Victor LaValle is a pretty terrific horror writer whose books take the real-life horrors of racism and add monsters. The 2016 novella The Ballad of Black Tom is the third of his books that I’ve read, and they’ve all been enjoyably intense and weird.
I understand that this book is inspired by H.P. Lovecraft, specifically “The Horror at Red Hook,” but I haven’t read enough Lovecraft (one story, years ago) to really appreciate the connection. I just appreciated that this book went all-in on the weird while maintaining its coherance.
Set in 1920s New York, the book opens with a street musician and hustler named Tommy Tester. After delivering an occultic book to a customer (ripping out the last page to keep her from using it), Tommy is invited to play his music for a wealthy white millionaire named Robert Suydam even though he’s not actually a very good musician.
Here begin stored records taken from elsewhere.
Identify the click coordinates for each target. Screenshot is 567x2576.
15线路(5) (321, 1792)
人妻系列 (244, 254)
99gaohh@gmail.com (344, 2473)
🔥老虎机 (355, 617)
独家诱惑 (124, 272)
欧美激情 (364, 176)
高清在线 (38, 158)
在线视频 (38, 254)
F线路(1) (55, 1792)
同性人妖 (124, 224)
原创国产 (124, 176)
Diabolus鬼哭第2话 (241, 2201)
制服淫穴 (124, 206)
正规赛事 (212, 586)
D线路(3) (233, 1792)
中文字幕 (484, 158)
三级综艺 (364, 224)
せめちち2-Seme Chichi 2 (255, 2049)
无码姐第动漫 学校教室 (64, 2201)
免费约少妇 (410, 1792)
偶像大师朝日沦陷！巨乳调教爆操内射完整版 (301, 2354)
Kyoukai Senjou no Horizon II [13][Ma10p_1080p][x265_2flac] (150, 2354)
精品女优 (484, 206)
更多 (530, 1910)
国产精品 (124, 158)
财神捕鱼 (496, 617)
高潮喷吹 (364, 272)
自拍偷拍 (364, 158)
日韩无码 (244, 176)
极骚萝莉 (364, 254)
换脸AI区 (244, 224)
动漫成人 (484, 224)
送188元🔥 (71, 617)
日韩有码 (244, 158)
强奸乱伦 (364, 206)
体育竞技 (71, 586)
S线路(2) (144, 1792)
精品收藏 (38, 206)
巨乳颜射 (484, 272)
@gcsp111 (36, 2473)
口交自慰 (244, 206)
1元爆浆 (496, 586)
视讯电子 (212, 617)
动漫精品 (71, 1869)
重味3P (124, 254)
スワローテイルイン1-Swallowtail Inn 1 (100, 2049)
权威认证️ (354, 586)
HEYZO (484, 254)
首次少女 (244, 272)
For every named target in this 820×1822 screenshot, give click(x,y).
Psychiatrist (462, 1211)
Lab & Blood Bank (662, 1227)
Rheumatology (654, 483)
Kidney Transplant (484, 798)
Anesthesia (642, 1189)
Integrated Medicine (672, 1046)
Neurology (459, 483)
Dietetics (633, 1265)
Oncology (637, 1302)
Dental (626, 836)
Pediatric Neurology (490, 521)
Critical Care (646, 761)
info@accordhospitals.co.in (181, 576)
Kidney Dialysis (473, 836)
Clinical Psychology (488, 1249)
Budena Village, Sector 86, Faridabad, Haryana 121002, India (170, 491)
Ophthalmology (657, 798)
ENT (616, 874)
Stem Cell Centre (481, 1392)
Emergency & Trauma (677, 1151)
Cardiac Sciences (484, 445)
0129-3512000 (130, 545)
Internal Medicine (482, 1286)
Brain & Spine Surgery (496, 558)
From there, it becomes clear that Robert is up to something, something involving forces beyond the world as we understand it, and he wants Tommy to get involved. Trying to uncover the plot is Detective Malone, who has seen enough to know that there’s more to the world than what is seen.
The book is both about fighting monsters and becoming a monster and the temptation to marshall one evil to fight another. I suppose that makes the book sound like a moralistic parable, but it doesn’t feel like that. Because it’s short, there’s not a lot of time to dwell on character motivations and crises of conscience. It just poses the problem: If monstrousness exists in many forms, who’s to say which one is the worst? And it does so with a satisfyingly creepy story, with some moments of truly gruesome horror.